JAK inhibitors are highly targeted molecules with relatively simple chemical structures in comparison to therapeutic agents made by recombinant deoxyribonucleic acid (DNA) techniques (and thus termed "biologics"), such as monoclonal antibodies and soluble truncated membrane receptors. Unlike biologics, the JAK inhibitors can be orally administered, although some are available for topical use.
Major established and investigational uses of JAK inhibitors include the treatment of several forms of inflammatory arthritis in adults and children (eg, rheumatoid arthritis, psoriatic arthritis, juvenile idiopathic arthritis, spondyloarthritis, systemic lupus erythematosus) and other inflammatory disorders (eg, inflammatory bowel disease, atopic dermatitis, psoriasis, alopecia areata, vitiligo). They are also used in the management of hematologic disorders (eg, myelofibrosis, polycythemia vera, graft-versus-host disease) and in other conditions.

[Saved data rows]
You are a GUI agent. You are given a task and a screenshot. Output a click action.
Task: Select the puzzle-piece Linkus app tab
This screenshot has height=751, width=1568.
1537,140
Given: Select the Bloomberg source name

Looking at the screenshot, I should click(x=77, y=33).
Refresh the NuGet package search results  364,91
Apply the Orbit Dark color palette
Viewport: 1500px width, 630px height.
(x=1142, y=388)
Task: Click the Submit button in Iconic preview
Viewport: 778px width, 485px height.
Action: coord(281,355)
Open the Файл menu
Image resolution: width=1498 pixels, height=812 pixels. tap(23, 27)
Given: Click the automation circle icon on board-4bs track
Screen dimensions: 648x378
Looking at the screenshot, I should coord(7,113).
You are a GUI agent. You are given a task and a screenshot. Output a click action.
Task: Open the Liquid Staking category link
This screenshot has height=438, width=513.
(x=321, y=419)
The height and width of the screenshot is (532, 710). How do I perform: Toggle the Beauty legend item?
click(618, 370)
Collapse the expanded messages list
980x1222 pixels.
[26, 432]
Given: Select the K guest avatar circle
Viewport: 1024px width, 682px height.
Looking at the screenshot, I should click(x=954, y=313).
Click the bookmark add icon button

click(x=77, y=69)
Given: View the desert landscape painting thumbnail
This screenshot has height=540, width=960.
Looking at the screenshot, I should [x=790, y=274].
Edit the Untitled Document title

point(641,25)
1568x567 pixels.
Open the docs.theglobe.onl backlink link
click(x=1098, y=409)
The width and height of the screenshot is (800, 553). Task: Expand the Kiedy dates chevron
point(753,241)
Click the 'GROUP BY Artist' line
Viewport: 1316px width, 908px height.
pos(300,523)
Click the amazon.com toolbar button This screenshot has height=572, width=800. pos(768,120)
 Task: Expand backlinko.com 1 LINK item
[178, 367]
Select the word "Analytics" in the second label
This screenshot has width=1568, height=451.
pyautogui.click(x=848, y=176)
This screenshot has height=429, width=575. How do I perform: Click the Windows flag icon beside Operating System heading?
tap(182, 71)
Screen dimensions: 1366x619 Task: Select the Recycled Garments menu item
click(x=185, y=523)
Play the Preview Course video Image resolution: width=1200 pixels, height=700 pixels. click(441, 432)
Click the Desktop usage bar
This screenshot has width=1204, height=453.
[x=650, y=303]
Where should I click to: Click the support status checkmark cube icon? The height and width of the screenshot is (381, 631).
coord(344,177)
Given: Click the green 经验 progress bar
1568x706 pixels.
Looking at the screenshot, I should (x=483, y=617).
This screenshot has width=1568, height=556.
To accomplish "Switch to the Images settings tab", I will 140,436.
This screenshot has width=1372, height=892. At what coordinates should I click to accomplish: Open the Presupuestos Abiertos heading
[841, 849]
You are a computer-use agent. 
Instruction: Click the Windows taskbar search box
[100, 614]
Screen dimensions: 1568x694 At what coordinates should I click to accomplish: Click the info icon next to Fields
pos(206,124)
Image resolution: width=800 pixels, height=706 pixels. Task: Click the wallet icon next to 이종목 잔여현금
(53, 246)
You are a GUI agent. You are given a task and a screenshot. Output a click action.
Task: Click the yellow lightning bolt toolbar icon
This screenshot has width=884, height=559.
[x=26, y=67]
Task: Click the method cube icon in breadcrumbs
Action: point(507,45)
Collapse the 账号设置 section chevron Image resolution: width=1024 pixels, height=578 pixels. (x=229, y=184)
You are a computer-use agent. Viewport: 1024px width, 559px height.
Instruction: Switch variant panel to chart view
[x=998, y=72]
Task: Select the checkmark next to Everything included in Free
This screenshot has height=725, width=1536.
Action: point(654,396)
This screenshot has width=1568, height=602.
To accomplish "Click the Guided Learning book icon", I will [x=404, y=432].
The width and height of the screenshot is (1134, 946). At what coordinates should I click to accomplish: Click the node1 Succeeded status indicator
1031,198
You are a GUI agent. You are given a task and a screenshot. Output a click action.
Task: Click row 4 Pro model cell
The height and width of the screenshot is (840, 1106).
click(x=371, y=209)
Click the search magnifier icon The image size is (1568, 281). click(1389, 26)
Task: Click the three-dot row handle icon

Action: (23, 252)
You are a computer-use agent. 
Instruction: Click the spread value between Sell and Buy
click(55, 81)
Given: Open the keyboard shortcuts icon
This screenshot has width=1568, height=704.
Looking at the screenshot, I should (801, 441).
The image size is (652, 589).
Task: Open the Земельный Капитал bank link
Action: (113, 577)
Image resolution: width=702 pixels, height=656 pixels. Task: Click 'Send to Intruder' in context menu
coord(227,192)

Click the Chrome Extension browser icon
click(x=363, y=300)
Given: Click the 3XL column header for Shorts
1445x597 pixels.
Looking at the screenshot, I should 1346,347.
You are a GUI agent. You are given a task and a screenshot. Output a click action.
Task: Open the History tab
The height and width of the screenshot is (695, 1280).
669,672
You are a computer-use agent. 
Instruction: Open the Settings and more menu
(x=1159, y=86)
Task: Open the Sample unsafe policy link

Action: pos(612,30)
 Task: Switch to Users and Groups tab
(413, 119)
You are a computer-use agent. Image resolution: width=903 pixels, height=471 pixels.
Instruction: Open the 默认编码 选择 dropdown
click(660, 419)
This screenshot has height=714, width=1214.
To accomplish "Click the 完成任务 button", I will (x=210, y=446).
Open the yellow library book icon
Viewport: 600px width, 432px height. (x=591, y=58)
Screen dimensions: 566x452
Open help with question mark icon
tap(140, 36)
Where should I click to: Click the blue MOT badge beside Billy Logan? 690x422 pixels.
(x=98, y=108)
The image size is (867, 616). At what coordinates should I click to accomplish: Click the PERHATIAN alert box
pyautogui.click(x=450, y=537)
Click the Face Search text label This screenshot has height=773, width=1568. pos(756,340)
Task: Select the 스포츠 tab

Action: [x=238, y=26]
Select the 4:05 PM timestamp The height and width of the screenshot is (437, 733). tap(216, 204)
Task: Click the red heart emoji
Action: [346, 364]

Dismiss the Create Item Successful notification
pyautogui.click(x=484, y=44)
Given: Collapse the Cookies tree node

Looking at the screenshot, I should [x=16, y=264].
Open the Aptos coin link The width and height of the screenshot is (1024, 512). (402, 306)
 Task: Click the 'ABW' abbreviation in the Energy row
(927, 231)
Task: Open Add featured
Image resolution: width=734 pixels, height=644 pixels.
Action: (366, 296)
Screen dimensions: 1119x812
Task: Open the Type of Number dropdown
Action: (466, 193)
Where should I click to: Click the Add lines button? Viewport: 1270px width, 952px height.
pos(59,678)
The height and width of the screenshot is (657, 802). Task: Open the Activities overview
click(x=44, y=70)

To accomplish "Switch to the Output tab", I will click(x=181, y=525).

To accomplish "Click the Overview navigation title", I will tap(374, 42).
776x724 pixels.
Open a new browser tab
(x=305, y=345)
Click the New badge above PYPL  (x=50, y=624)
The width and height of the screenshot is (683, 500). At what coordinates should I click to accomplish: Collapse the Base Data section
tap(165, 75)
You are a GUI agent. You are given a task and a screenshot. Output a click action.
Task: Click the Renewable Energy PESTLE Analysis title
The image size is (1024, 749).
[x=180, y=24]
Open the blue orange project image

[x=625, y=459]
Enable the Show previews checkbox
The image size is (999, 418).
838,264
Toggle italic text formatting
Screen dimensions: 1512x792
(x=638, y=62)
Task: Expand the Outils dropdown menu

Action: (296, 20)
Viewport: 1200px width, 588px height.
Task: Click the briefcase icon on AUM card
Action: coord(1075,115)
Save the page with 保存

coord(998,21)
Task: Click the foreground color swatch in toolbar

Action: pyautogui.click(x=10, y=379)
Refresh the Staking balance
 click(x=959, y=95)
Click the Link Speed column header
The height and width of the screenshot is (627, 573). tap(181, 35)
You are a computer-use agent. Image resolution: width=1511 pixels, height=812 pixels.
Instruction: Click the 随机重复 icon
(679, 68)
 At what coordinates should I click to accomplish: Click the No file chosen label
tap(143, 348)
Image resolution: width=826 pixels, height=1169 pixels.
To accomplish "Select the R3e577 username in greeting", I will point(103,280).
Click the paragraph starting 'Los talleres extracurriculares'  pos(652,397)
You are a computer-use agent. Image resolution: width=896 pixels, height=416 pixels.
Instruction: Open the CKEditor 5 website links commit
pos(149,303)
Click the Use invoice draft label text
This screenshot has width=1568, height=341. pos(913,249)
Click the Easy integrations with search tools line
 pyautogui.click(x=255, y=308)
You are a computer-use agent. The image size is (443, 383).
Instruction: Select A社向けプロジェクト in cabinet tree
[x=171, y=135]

TO DO
Please decide whether each statement below agrees with the passage on JAK inhibitors above, answering yes or no and quoting the words of the passage that settle it.
1. JAK inhibitors can be taken by mouth.
2. JAK inhibitors are produced by recombinant DNA techniques.
3. JAK inhibitors are used in managing polycythemia vera.

ANSWER FOR THE TASK
1. Yes: "the JAK inhibitors can be orally administered"
2. No: "relatively simple chemical structures in comparison to therapeutic agents made by recombinant deoxyribonucleic acid (DNA) techniques"
3. Yes: "used in the management of hematologic disorders (eg, myelofibrosis, polycythemia vera, graft-versus-host disease)"